TASK DETAILS = Restate all of the data exactly.

Dataset items
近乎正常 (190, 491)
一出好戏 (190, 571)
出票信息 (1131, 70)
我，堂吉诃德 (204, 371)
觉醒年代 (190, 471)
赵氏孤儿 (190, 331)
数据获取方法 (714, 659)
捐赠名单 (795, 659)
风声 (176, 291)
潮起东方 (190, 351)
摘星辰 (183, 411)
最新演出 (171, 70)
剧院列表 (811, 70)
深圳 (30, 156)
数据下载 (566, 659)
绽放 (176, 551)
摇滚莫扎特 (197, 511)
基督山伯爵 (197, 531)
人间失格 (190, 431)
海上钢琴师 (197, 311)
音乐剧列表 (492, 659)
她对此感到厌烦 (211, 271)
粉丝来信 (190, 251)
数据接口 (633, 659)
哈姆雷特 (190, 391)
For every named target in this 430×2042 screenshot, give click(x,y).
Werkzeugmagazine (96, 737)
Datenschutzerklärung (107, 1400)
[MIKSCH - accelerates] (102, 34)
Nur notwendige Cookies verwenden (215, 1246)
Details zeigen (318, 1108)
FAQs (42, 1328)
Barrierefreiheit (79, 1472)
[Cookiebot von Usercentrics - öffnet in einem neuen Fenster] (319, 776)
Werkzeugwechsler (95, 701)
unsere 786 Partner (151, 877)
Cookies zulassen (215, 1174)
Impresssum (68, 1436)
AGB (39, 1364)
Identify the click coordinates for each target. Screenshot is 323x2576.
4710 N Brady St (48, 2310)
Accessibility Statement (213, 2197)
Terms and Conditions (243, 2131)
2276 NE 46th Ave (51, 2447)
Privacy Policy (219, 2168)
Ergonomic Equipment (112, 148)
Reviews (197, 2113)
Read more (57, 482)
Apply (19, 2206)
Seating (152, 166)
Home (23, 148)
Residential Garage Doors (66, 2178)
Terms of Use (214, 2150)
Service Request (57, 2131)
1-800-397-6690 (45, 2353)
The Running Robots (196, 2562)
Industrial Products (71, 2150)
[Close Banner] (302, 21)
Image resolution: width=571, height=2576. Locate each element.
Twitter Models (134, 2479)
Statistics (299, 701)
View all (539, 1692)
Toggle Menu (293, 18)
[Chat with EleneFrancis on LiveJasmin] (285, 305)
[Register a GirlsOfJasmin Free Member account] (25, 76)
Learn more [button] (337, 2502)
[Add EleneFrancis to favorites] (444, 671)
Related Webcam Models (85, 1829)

TASK OUTPUT =
近乎正常 (190, 491)
一出好戏 (190, 571)
出票信息 (1131, 70)
我，堂吉诃德 (204, 371)
觉醒年代 (190, 471)
赵氏孤儿 (190, 331)
数据获取方法 (714, 659)
捐赠名单 (795, 659)
风声 (176, 291)
潮起东方 (190, 351)
摘星辰 (183, 411)
最新演出 (171, 70)
剧院列表 (811, 70)
深圳 (30, 156)
数据下载 (566, 659)
绽放 (176, 551)
摇滚莫扎特 (197, 511)
基督山伯爵 (197, 531)
人间失格 (190, 431)
海上钢琴师 (197, 311)
音乐剧列表 (492, 659)
她对此感到厌烦 (211, 271)
粉丝来信 (190, 251)
数据接口 (633, 659)
哈姆雷特 (190, 391)
For every named target in this 430×2042 screenshot, give click(x,y).
Werkzeugmagazine (96, 737)
Datenschutzerklärung (107, 1400)
[MIKSCH - accelerates] (102, 34)
Nur notwendige Cookies verwenden (215, 1246)
Details zeigen (318, 1108)
FAQs (42, 1328)
Barrierefreiheit (79, 1472)
[Cookiebot von Usercentrics - öffnet in einem neuen Fenster] (319, 776)
Werkzeugwechsler (95, 701)
unsere 786 Partner (151, 877)
Cookies zulassen (215, 1174)
Impresssum (68, 1436)
AGB (39, 1364)
Identify the click coordinates for each target. Screenshot is 323x2576.
4710 N Brady St (48, 2310)
Accessibility Statement (213, 2197)
Terms and Conditions (243, 2131)
2276 NE 46th Ave (51, 2447)
Privacy Policy (219, 2168)
Ergonomic Equipment (112, 148)
Reviews (197, 2113)
Read more (57, 482)
Apply (19, 2206)
Seating (152, 166)
Home (23, 148)
Residential Garage Doors (66, 2178)
Terms of Use (214, 2150)
Service Request (57, 2131)
1-800-397-6690 (45, 2353)
The Running Robots (196, 2562)
Industrial Products (71, 2150)
[Close Banner] (302, 21)
Image resolution: width=571, height=2576. Locate each element.
Twitter Models (134, 2479)
Statistics (299, 701)
View all (539, 1692)
Toggle Menu (293, 18)
[Chat with EleneFrancis on LiveJasmin] (285, 305)
[Register a GirlsOfJasmin Free Member account] (25, 76)
Learn more [button] (337, 2502)
[Add EleneFrancis to favorites] (444, 671)
Related Webcam Models (85, 1829)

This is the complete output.